Dirk Pitt, Al Giordino, Admiral Sandecker, Rudi Gunn and the others are all as brave and daring as ever in Trojan Odyssey.
Dirk’s two children by a long-dead lover - the 23-year-old fraternal twins Summer, now a marine biologist, and Dirk, a marine engineer, both waterfolk like himself and are ready to join him in his NUMA (National Underwater Maritime Administration) adventures.
Things open with a brilliantly detailed description of the fall of Troy, turning mere legend about the wooden horse into studies on engineering, and filling the reader’s mind with Homeric facts to be recalled later.
Meanwhile, Summer Pitt, who is spending 10 days with Dirk Jr in an underwater lab off the Navidad Bank of the Dominican Republic while investigating a horrible brown muck that’s killing coral and fish, finds a sunken Bronze Age amphor determined to be from Gaul. It's about 3,000 years old, with encrustation proving that it landed on this very sea-bottom in the ancient past.
Then Summer and Dirk find an underwater ghost temple, which piques their curiosity further. Instead of an imperiled luxury liner, Cussler erects nearby the supremely luxurious Ocean Wanderer - a floating underwater resort hotel - which is hit by Hurricane Lizzie, an axe-wielding storm with 100-foot waves and winds of 250 mph. Can NUMA’s Sea Sprite evacuate 1,100 souls from the hotel? And Dirk and Summer, running out of air, need rescuing as well. Plus, what’s this spreading killer muck? It will take Dirk Sr himself and sidekick Al Giordino to unmask the villain Specter, save Summer from the Homeric Amazon priestesses who want to sacrifice her, and explain Specter’s secret tunnels under Nicaragua.
Cussler, as always, manages the difficult task of creating a bad guy who has a plan to rule or destroy the earth. He puts the world in peril, always by way of the sea, then lets Dirk Pitt save the planet from the brink of disaster.
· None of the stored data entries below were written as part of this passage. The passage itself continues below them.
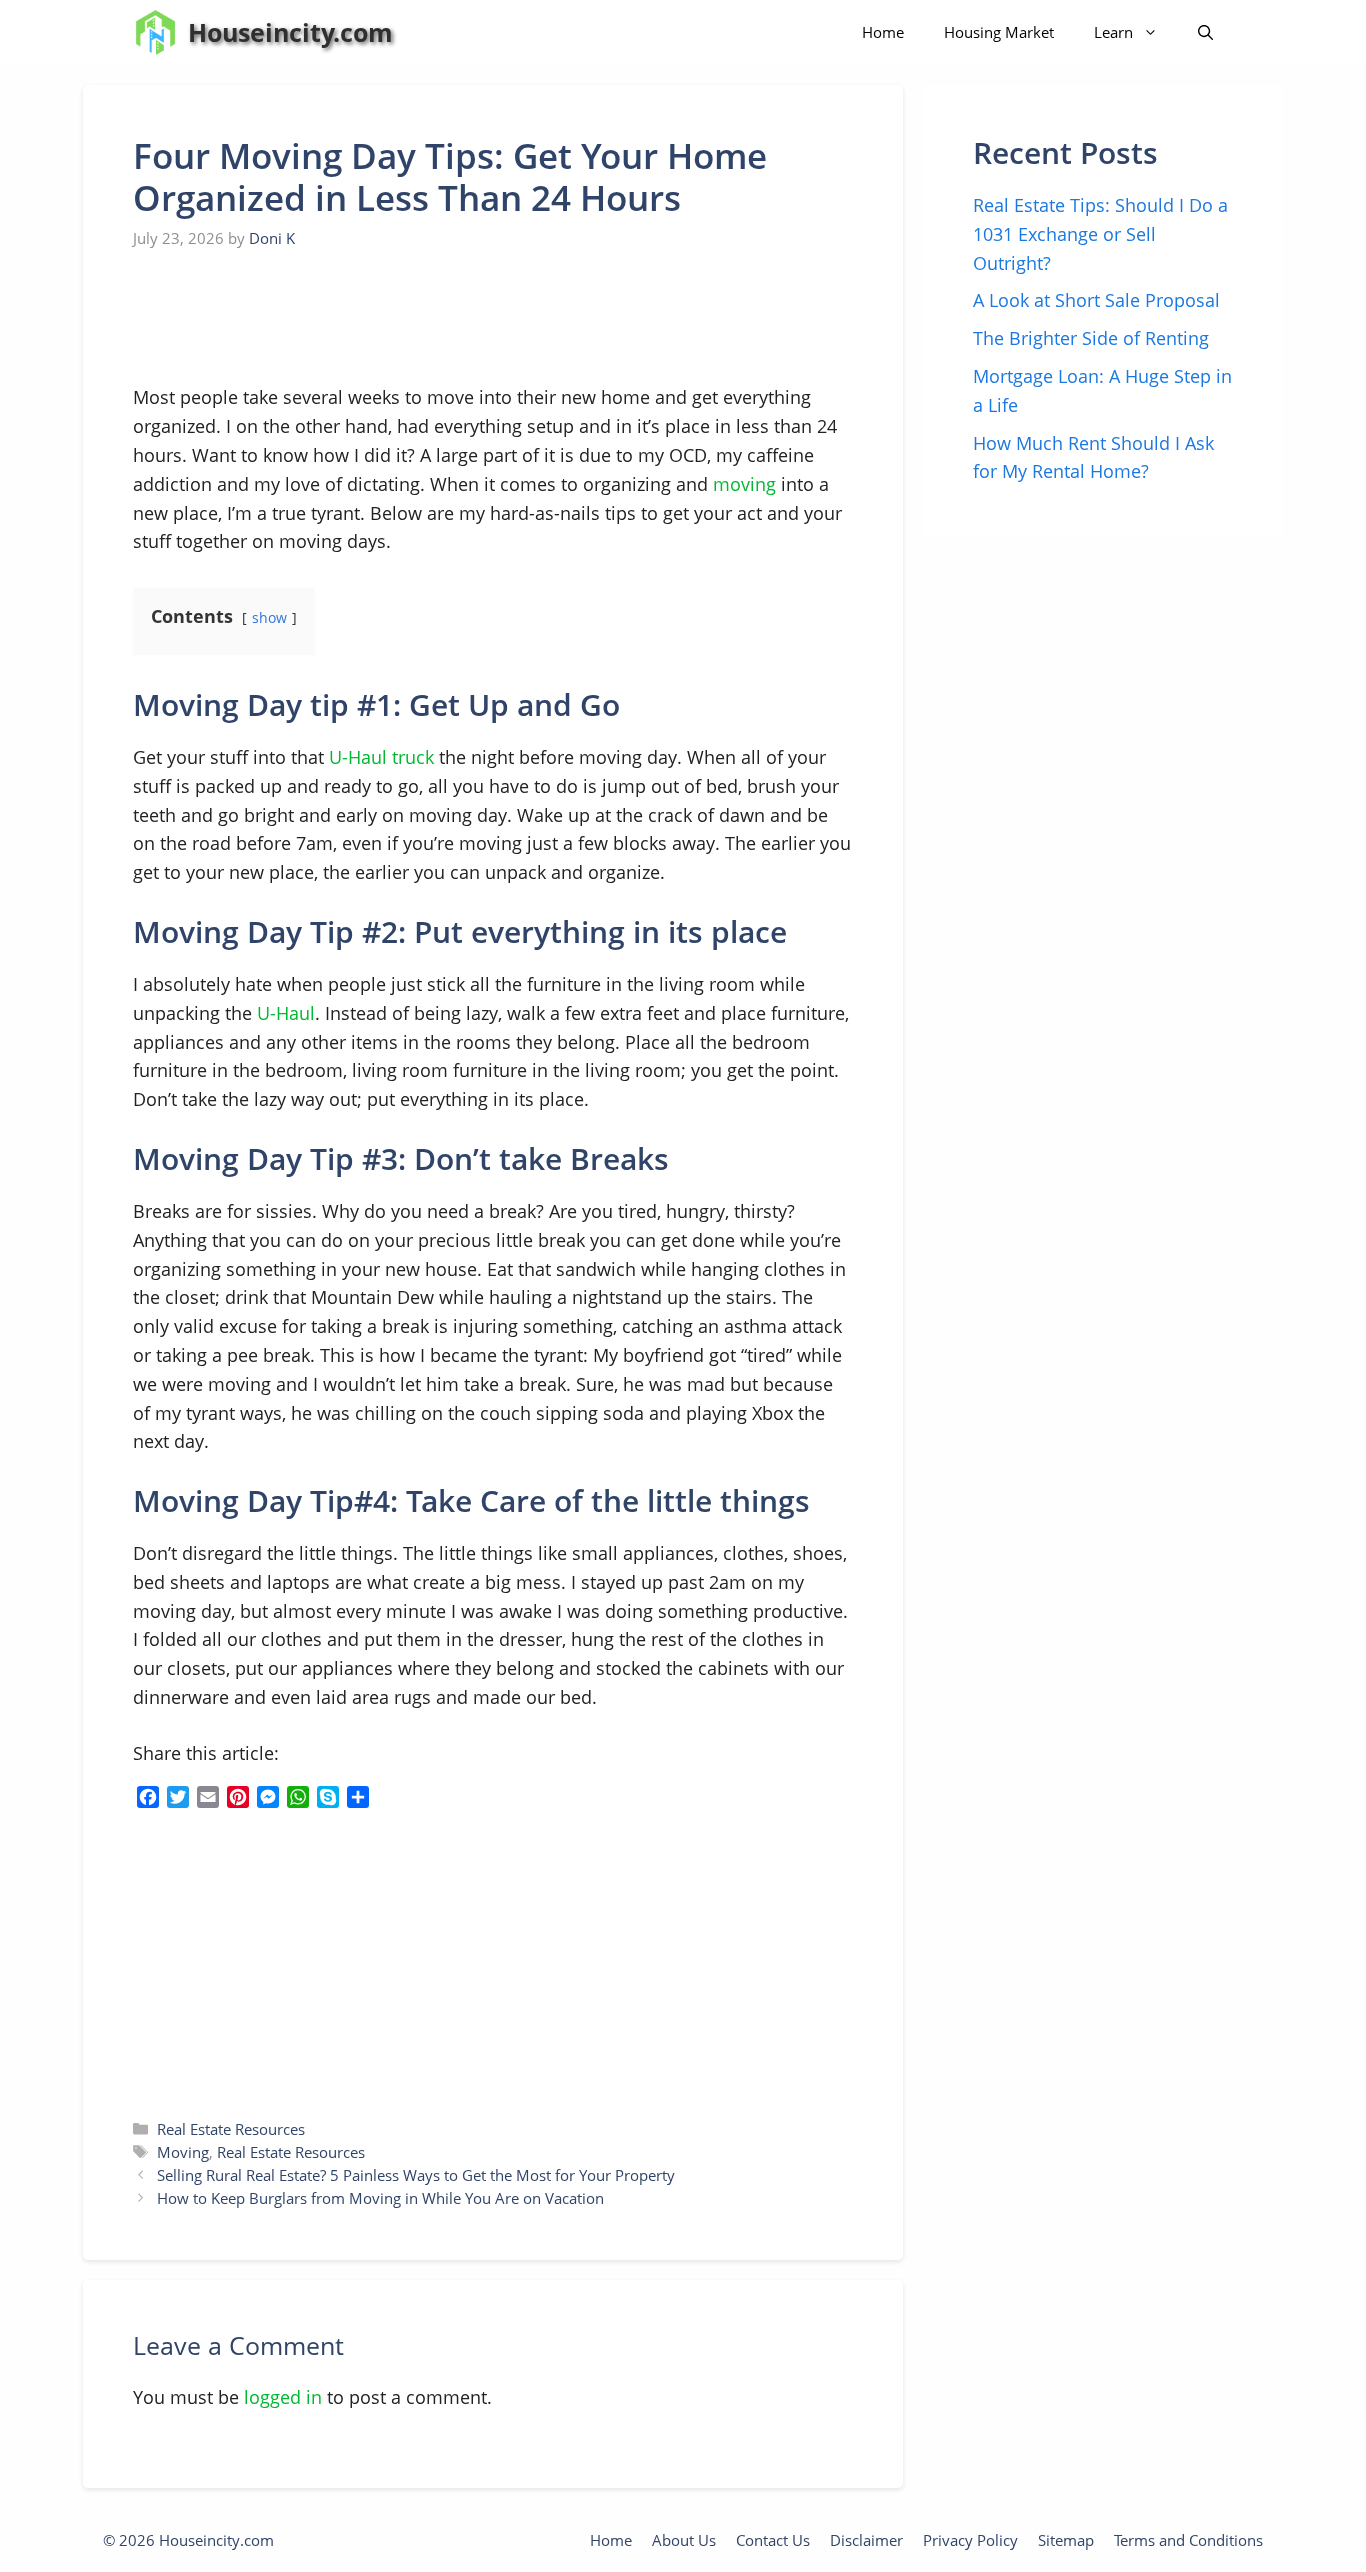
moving (744, 484)
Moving (183, 2152)
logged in (283, 2397)
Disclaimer (866, 2540)
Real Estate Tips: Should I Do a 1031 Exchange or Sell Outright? (1100, 234)
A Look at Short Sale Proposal (1096, 300)
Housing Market (999, 32)
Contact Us (773, 2540)
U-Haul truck (381, 757)
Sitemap (1066, 2540)
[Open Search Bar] (1205, 32)
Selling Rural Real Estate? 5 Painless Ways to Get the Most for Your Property (416, 2175)
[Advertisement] (283, 318)
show (269, 617)
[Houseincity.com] (155, 32)
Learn (1113, 32)
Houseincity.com (290, 32)
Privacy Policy (970, 2540)
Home (883, 32)
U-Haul (286, 1013)
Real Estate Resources (231, 2129)
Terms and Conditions (1188, 2540)
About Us (684, 2540)
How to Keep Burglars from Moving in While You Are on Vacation (380, 2198)
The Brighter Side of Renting (1091, 338)
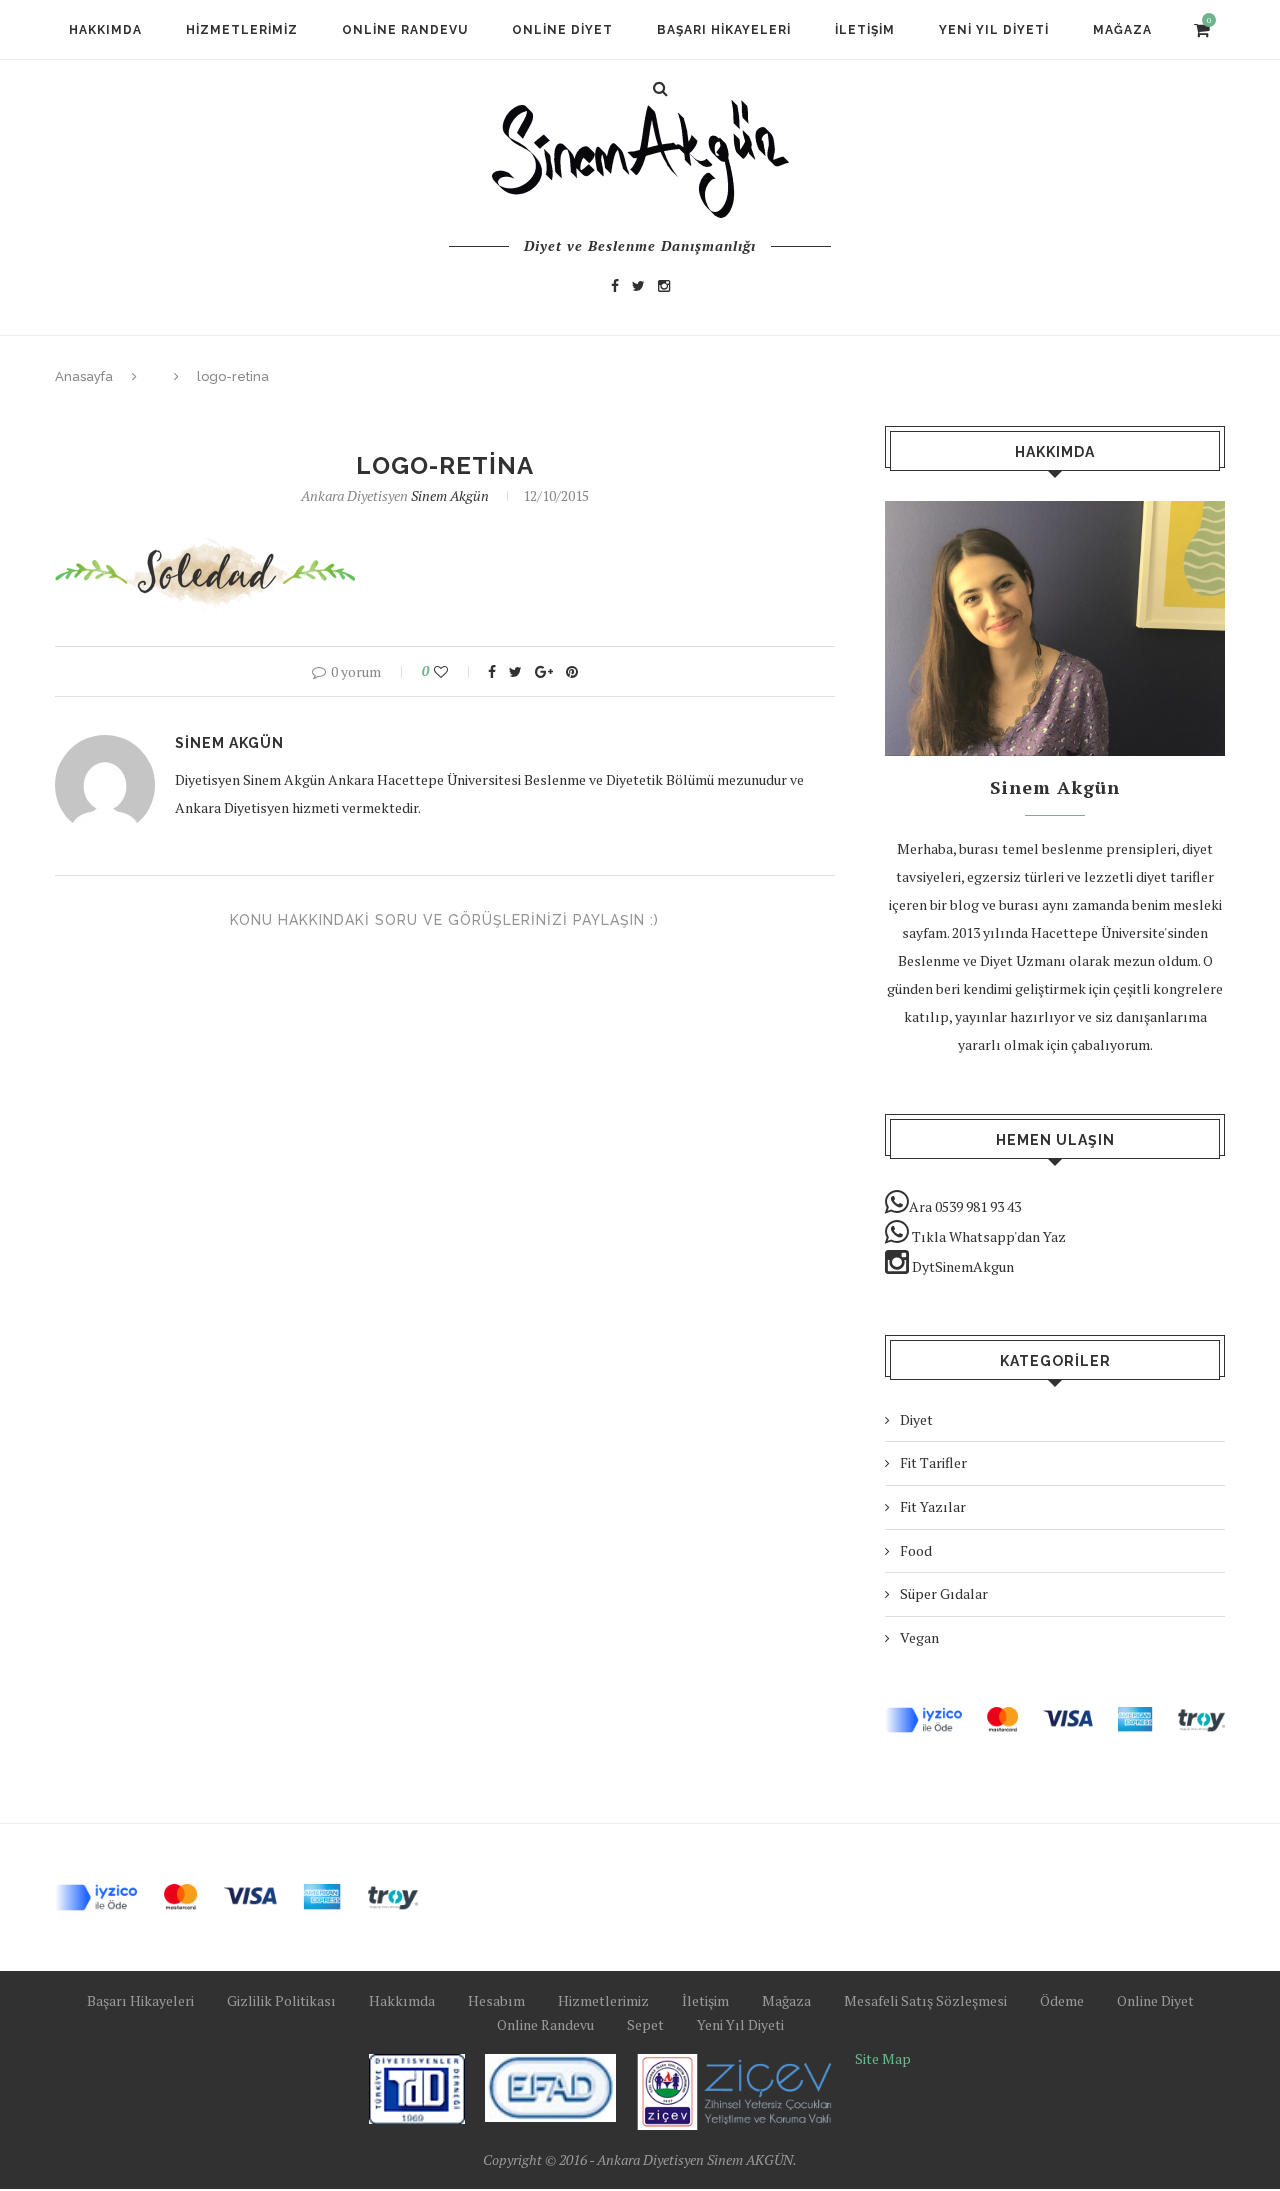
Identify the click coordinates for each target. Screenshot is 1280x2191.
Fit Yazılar (933, 1506)
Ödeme (1062, 2000)
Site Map (883, 2058)
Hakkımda (105, 30)
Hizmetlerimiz (242, 30)
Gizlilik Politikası (281, 2000)
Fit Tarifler (933, 1462)
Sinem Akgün (450, 495)
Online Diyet (562, 30)
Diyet (916, 1419)
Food (916, 1550)
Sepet (645, 2024)
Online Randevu (405, 30)
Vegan (919, 1637)
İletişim (865, 30)
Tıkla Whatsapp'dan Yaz (987, 1236)
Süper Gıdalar (944, 1593)
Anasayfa (84, 376)
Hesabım (496, 2000)
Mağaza (1122, 30)
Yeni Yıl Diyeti (994, 30)
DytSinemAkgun (961, 1266)
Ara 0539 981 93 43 (965, 1206)
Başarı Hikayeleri (724, 30)
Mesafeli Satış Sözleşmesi (925, 2000)
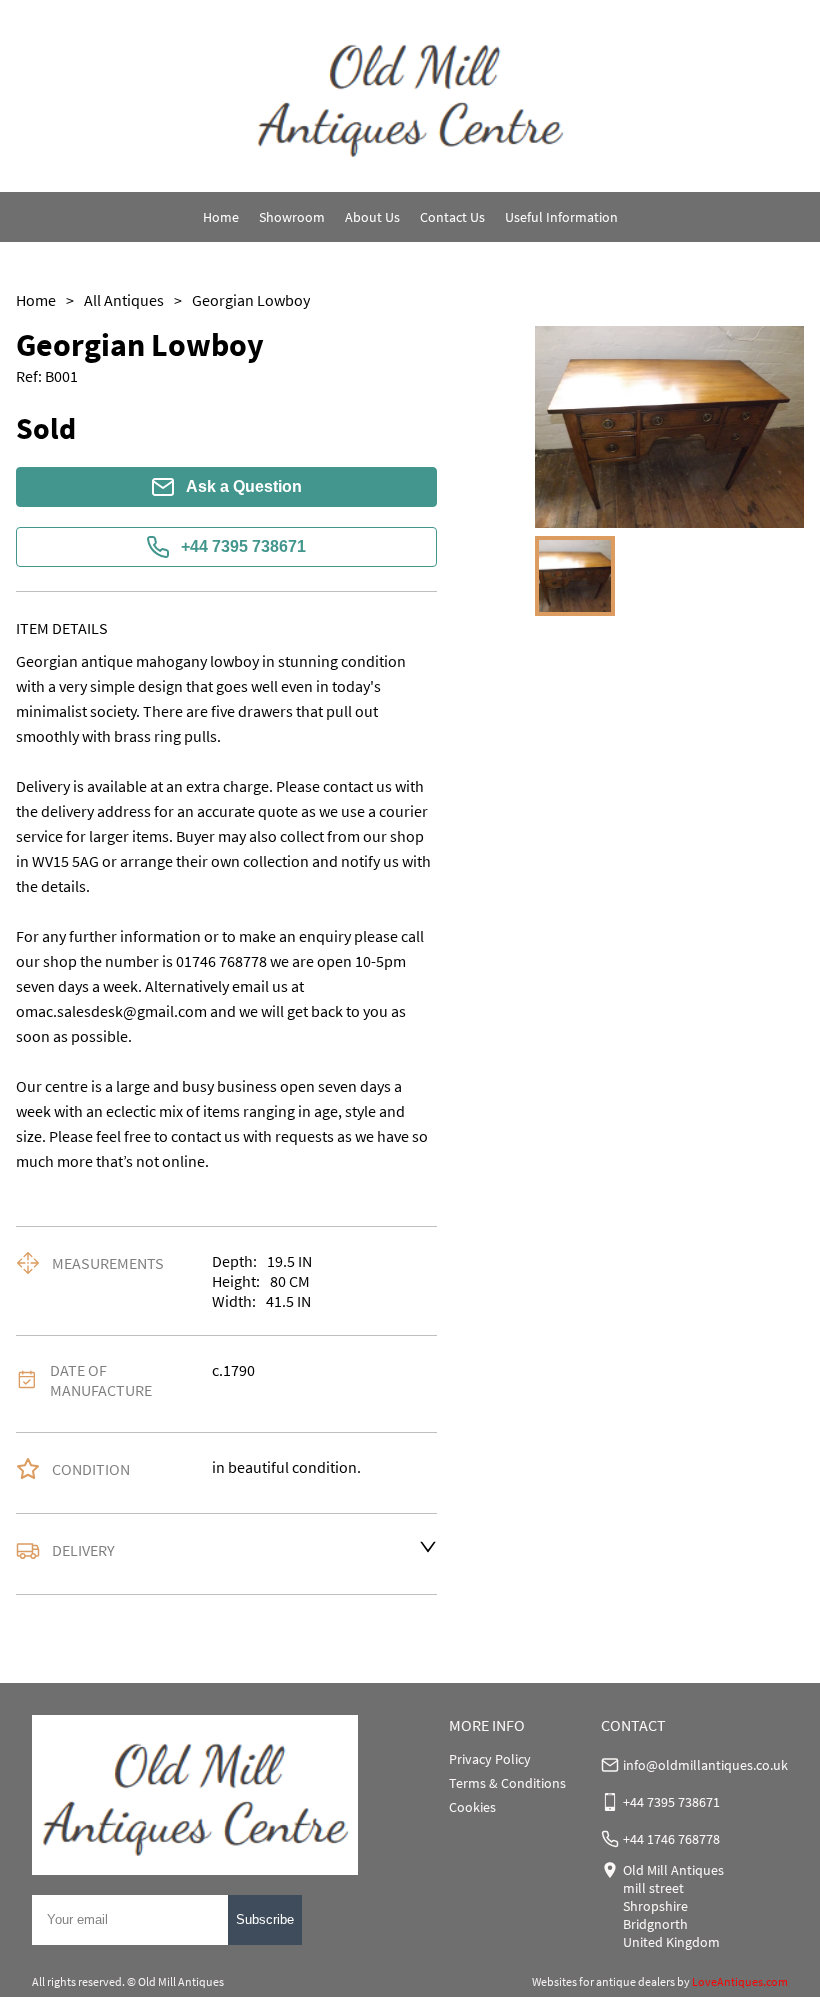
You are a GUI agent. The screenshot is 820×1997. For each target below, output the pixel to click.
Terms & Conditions (507, 1783)
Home (221, 217)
Cussler had a unique style of starting off his novels with a long ago myth. Then he jumps to some other, seemingly unrelated scene before he drags the readers into one of his stories, takes them to a moment of climax and jumps to another story.
Then, before they know it, they’re completely hooked by the new situation. The writing style keeps the readers on the edge of the seat until all Cussler’s stories merges.
This time, Dirk Pitt only appears in Trojan Odyssey in Chapter 9. Of course, he shows up right in the nick of time to save the world.
Fans of Cussler will enjoy this Dirk Pitt adventure.